All the news, views, and filtered excellence fit to consume during your morning grumpy.

Toys For The Whole Family

1. Would you like lower gas prices? Me too. It’s time to ban or at least radically reform, oil speculation.

According to Congressional testimony by the commodities specialist Michael W. Masters in 2009, the oil futures markets routinely trade more than one billion barrels of oil per day. Given that the entire world produces only around 85 million actual “wet” barrels a day, this means that more than 90 percent of trading involves speculators’ exchanging “paper” barrels with one another.

Because of speculation, today’s oil prices of about $100 a barrel have become disconnected from the costs of extraction, which average $11 a barrel worldwide.
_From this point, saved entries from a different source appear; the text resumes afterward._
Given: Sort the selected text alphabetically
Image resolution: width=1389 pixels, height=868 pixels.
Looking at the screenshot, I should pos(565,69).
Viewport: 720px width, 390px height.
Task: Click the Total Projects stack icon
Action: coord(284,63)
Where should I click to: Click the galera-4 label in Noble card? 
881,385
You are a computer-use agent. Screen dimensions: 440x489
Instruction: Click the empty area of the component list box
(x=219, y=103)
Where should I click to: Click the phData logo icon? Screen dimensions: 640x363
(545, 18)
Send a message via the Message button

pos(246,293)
Pure speculators account for as much as 40 percent of that high price, according to testimony that Rex Tillerson, the chief executive of ExxonMobil, gave to Congress last year. That estimate is bolstered by a recent report from the Federal Reserve Bank of St. Louis.

Of course, you remember how it got this way, right? Those tea party libertarians like the Koch Brothers, who believe the “free market” will result in trickle down awesomeness for us plebeians, rigged the game in their favor.
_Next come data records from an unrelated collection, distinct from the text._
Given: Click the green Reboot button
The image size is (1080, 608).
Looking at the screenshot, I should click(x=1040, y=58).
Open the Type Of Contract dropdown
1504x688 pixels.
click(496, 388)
2. Ever wonder how people manage to get by on minimum wage? Oftentimes, they don’t. This infographic demonstrates how many hours, on average, a minimum wage earner must work to pay for a fair market priced two bedroom apartment in their state.
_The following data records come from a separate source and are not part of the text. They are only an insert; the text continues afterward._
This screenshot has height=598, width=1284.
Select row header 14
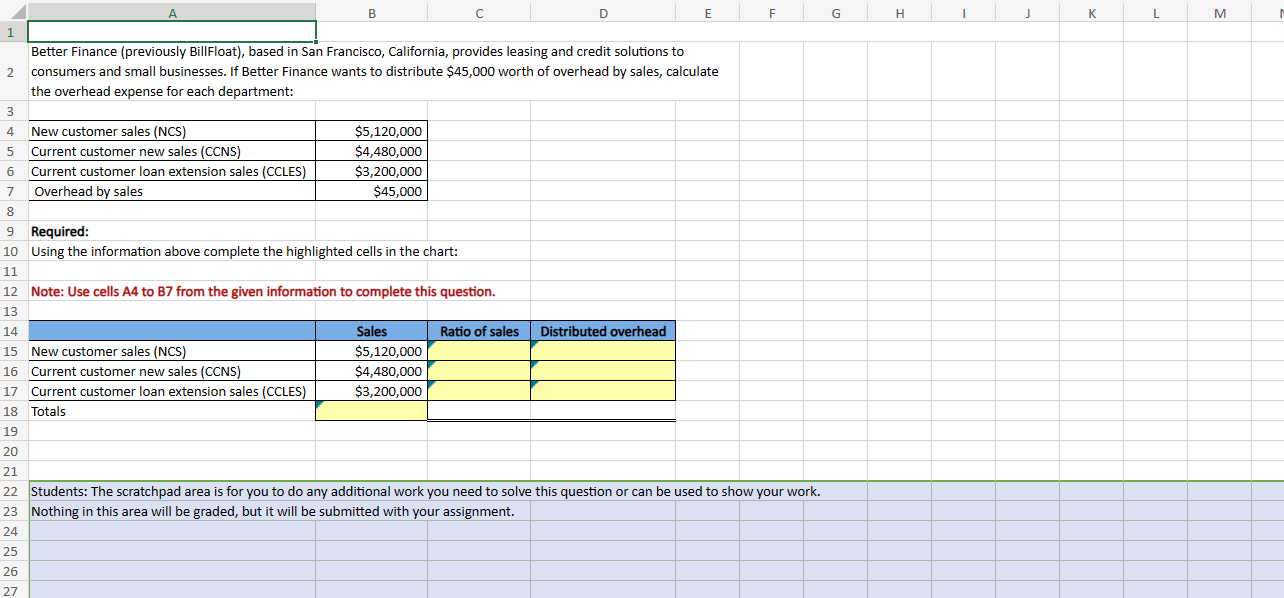[x=10, y=331]
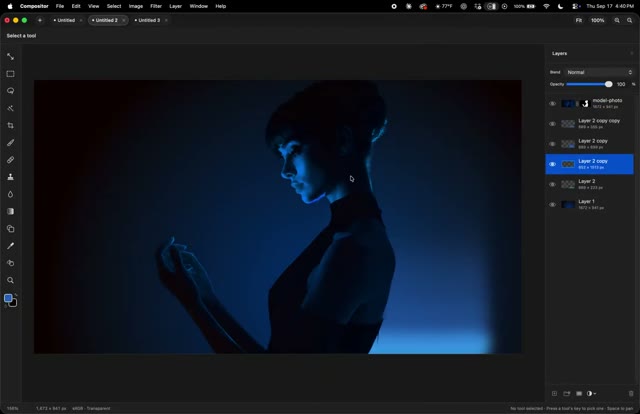
Task: Select the Move tool
Action: click(x=11, y=57)
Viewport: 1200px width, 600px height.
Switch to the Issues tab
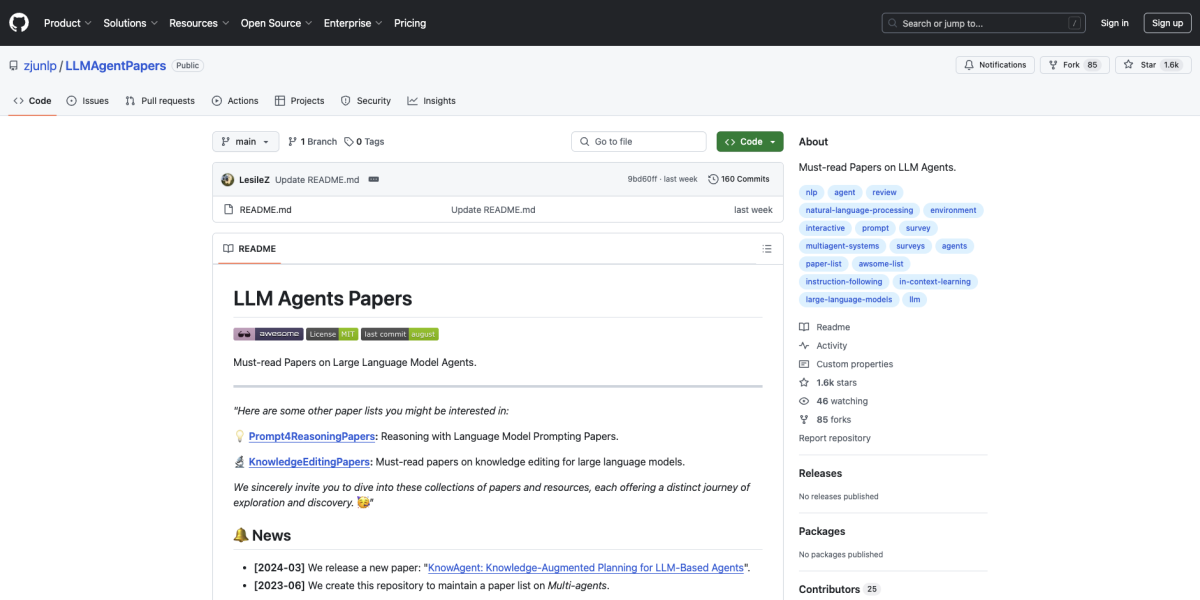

In most places, it takes more than 70 hours of work per week, 52 weeks per year, to afford a basic apartment. Of course, people earning minimum wage also need to cover other expenses like transportation, food, clothing, insurance, education expenses, child care, and more. Minimum wage is not a living wage in America.

3. Where is Buffalo’s version of Dan Gilbert?

Detroit is poised to unwind decades of bad management, unnecessary costs, uncompetitive functions and redundant departments, and key leaders are betting they’ll get more right than wrong in the months and years ahead.

(Quicken Loans CEO) Dan Gilbert’s effort to assemble a high-tech hub in his expanding real estate empire along Woodward Avenue is unspooling steadily despite the city’s fiscal troubles, the latest coup being a Detroit office for the microblogging site Twitter. GalaxE Solutions Inc., a New Jersey-based information technology services firm, is spearheading an “Outsource to Detroit” initiative.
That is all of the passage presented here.